Alors au bout de six saisons, on pourrait se dire qu'Urgences, c'est déjà fini. Que le traintrain quotidien s'est installé et qu'aucune surprise ne viendra troubler l'ordre tranquille du service, entre deux nuits gardes, un chassé-croisé sentimental et une appendicectomie. C'est en partie vrai car en dehors des épisodes phares qui touchent directement les vies des héros, l'ordinaire, bien que d'excellente facture, accuse un léger goût de réchauffé. Urgences est à un âge où la mécanique bien huilée, trop bien huilée, fonctionne pratiquement d'elle-même. Cependant, il faut souligner la réactivité des scénaristes qui parviennent au détour d'un épisode ou deux à tirer un lapin de leur chapeau en même temps que le téléspectateur de sa torpeur.
Ils surent ainsi parfaitement s'adapter aux envies de Kellie Martin de voguer vers d'autres horizons. Estimant le potentiel de Lucy Knight, son personnage, sous-exploité, la comédienne demanda son bon de sortie. Elle obtint non seulement gain de cause, mais surtout la jeune femme allait avoir droit à une sortie mémorable, de première classe, en un mot, anthologique. Après un crescendo discrètement initié dans Be Still My Heart (Sois sereine mon cur), le treizième épisode, Lucy Knight allait tragiquement tomber dans l'épisode suivant, lors d'un épisodes les plus émotionnants de la série.
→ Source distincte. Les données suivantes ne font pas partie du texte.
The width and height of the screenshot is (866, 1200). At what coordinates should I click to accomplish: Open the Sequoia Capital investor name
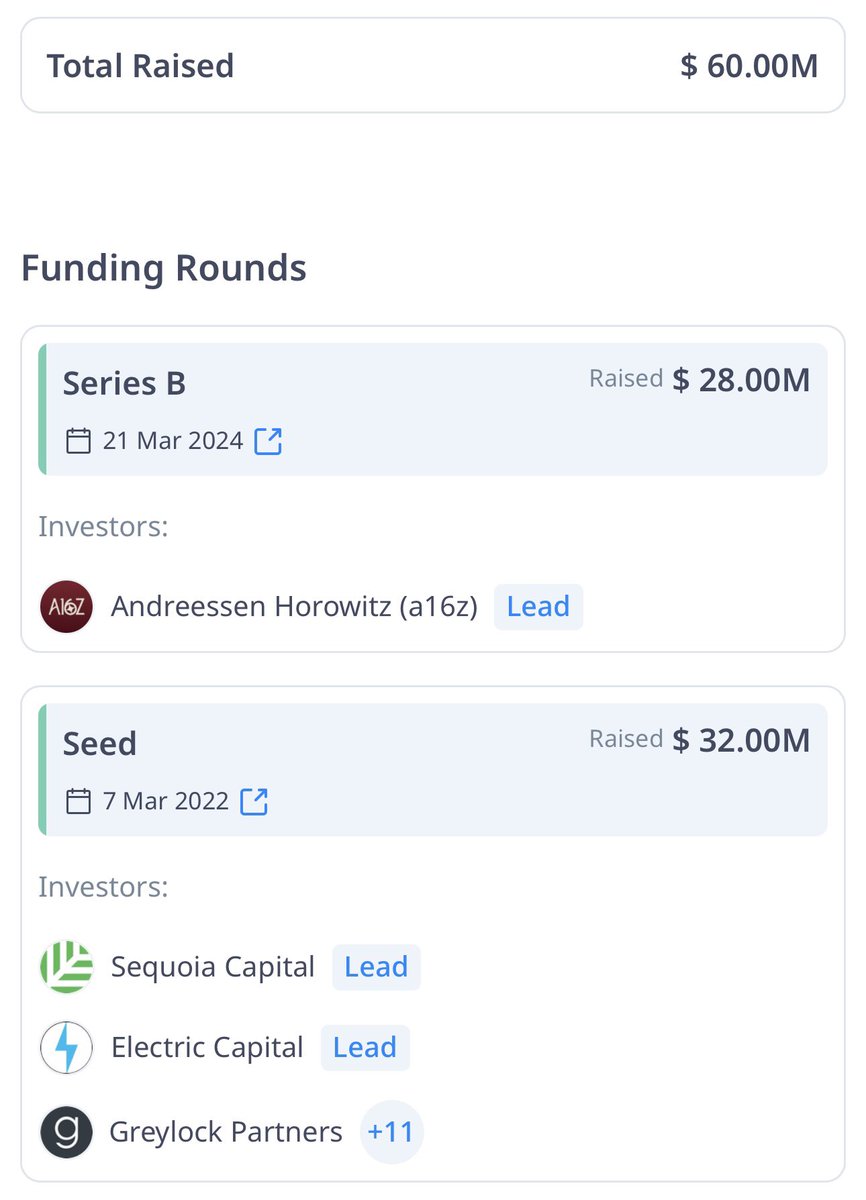[213, 967]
Point d'orgue de cette sixième saison d'Urgences, All In the Family (Tous pour eux) est un véritable traumatisme télévisuel, qui non content de nous faire assister impuissants à la lente agonie d'un personnage devenu familier, laissa surtout plus d'un spectateur les nerfs à vif et les yeux rougis par les larmes lors de la première vision (dont votre serviteur à l'époque). Preuve s'il en est de son impact, l'épisode captiva près de 39 millions d'américains lors de sa diffusion en février 2000, soit 14 bons millions de plus que les 25 de moyenne hebdomadaire du show cette année là. Il est de plus désormais généralement considéré, si ce n'est comme le meilleur, du moins comme l'épisode le plus populaire de l'histoire du show, à égalité avec la mort de Mark Greene à la fin de la huitième saison.
Appliquant l'éternelle devise selon laquelle « the show must go on », et après avoir broyé ses spectateurs pendant quarante-cinq dramatiques minutes, l'épisode se paye en outre le luxe de finir sur un épilogue à la remarquable sobriété, dépourvu de la moindre sensiblerie, et en « remettant cent balles dans la machine », démontre par A + B toute la vigueur et la richesse d'Urgences.